Dynamics of the spindle pole matrix protein NuMA and dynactin during human oocyte and zygote development

Abstract

OBJECTIVE: The nature of the meiotic spindle differs between species. In particular, its transformation during the progression through the meiotic cell cycle up to the zygote stage after fertilization is poorly understood in humans. This work focuses on the study of the assembly of the nuclear mitotic apparatus protein (NuMA), α/β tubulins and dynactin during human female meiosis and fertilization. DESIGN: Immunofluorescence microscopy and pharmacological inhibition studies. MATERIALS AND METHODS: Confocal microscopy was used to determine the spatial distribution of NuMA and α/β tubulins from GV oocytes to pronuclear stage zygotes after fertilization. A total of 86 oocytes and discarded supernumerary pronuclear stage zygotes were analyzed. The material were fixed and permeabilized with a combination of 2% formaldehyde and 1%Triton X-100 previously described. Incubation with primary and secondary antibodies was done over night at room temperature and for one hour at 37°C respectively. DNA was labeled using TOTO-3. Inhibition of phosphatases and ATPases activity (dynein dependent transport) was carried out during 1 and 2 hs in 400 μM Sodium-Orthovanadate (SOV). After treatment, the distribution of NuMA and dynactin was analyzed. RESULTS: At GV stage, NuMA was evenly spread across the nucleoplasm. Before GVBD, some discrete NuMA foci were detected close to chromosomes but most of the NuMA protein was still diffusely localized in the nucleus. After GVBD, NuMA became tightly associated with the chromosome cluster. Metaphase I and II oocytes show NuMA localized at the spindle poles as discrete spots. After fertilization, all normal (2PNs) and abnormal (≥3PNs) pronuclear stage zygotes show NuMA translocated to the interphase nuclei. SOV treatment during 2hs of human oocyte maturation induces the formation of DNA spread, ectopic localization of NuMA and lower maturation rate compared to controls.
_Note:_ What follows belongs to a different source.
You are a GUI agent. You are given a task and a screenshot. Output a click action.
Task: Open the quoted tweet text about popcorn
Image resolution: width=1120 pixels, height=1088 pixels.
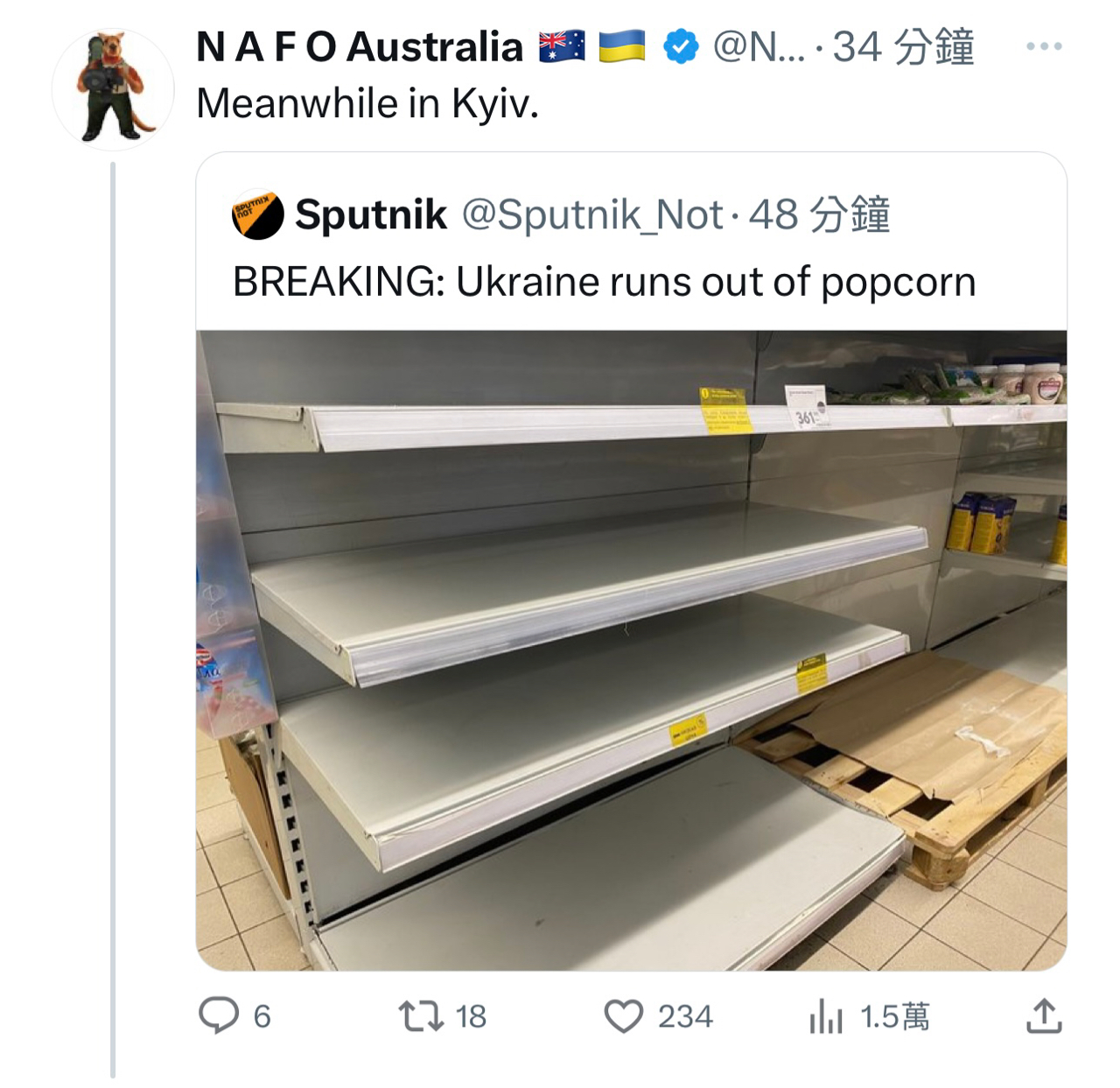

CONCLUSIONS: The study of NuMA in germ cells and zygotes is relatively new and largely unexplored in humans. The identification of NuMA in different stages of matured oocytes and zygotes suggests its importance during bipolar spindle assembly. Further investigation of NuMA in abnormal oocytes and embryos, will enhance our understanding of its contribution during the assembly of microtubule spindle and the segregation of chromosomes during meiosis and mitosis.